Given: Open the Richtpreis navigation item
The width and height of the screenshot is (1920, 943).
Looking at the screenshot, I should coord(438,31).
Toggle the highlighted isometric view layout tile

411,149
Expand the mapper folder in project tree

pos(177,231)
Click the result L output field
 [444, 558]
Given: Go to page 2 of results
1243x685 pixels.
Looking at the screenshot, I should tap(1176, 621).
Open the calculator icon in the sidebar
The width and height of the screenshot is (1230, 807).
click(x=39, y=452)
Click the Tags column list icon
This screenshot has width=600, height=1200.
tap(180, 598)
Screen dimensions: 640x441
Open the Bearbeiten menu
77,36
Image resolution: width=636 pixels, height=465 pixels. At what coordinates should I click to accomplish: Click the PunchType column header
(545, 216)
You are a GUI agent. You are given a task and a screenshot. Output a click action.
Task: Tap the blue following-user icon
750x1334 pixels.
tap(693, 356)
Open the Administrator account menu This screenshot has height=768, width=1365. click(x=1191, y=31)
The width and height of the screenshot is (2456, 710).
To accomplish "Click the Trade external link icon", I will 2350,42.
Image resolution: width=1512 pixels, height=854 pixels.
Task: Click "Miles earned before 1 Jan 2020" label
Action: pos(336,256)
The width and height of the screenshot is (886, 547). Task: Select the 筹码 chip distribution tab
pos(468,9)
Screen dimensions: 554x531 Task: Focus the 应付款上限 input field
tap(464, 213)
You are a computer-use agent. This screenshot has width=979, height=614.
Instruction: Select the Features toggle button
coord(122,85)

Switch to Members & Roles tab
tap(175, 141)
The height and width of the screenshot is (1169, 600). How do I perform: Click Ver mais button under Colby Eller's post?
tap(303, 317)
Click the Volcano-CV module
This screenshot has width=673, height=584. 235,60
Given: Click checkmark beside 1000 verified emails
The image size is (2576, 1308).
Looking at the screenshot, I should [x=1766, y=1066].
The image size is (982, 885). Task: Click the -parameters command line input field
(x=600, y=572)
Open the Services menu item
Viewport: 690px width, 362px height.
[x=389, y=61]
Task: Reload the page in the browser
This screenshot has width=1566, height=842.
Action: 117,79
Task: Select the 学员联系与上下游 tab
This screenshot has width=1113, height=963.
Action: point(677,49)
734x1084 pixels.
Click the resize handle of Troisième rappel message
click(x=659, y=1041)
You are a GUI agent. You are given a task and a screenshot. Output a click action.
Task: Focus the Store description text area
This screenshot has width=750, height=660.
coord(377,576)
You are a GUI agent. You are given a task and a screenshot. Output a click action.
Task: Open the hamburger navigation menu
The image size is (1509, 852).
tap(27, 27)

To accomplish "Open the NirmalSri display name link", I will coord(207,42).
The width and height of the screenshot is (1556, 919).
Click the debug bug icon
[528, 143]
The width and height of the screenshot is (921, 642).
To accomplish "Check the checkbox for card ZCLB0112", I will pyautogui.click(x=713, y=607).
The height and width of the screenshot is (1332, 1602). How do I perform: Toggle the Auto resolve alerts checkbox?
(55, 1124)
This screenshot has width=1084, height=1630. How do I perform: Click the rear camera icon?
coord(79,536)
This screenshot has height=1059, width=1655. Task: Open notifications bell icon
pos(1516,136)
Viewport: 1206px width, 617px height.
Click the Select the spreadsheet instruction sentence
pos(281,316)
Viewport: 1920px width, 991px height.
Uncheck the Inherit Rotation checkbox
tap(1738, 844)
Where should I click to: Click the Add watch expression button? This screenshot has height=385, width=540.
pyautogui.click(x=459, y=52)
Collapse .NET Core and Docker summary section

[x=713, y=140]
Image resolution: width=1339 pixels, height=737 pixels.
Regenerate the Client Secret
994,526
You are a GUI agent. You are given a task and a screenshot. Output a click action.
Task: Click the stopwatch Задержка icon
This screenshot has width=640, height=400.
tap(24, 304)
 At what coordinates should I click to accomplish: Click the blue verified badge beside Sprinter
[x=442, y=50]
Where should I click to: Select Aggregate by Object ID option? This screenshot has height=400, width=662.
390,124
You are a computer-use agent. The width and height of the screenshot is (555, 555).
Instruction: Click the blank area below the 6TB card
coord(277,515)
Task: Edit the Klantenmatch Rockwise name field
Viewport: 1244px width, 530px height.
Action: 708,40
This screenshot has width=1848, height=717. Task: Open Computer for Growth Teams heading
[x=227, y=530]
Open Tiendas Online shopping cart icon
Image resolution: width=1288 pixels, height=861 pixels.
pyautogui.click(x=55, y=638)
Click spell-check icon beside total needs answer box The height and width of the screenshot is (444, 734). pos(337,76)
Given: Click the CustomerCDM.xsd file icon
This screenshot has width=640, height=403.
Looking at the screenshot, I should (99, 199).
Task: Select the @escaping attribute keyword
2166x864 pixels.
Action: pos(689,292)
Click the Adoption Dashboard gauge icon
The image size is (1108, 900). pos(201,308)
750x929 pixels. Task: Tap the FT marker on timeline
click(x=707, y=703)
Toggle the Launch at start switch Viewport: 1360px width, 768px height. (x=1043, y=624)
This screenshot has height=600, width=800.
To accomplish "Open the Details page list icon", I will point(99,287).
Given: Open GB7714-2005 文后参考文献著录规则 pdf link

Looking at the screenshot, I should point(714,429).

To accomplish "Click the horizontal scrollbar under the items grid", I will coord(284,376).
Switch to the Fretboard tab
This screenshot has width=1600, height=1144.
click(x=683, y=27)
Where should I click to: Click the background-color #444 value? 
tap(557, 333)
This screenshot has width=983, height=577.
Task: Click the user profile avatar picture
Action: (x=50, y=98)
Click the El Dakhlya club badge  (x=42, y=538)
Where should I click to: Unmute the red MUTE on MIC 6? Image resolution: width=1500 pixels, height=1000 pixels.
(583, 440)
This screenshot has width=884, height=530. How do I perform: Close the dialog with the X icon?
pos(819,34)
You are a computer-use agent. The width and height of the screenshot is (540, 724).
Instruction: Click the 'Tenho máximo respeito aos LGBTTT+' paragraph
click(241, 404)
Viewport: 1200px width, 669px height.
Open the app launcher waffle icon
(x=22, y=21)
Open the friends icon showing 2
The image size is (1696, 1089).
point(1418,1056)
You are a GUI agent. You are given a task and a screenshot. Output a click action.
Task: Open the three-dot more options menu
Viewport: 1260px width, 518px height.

WHAT YOU HAVE TO DO:
Wherever the word "page" occurs in the data above, copy the line it sits in.

EXERCISE RESULT:
Given: Go to page 2 of results
Task: Reload the page in the browser
To accomplish "Open the Details page list icon", I will point(99,287).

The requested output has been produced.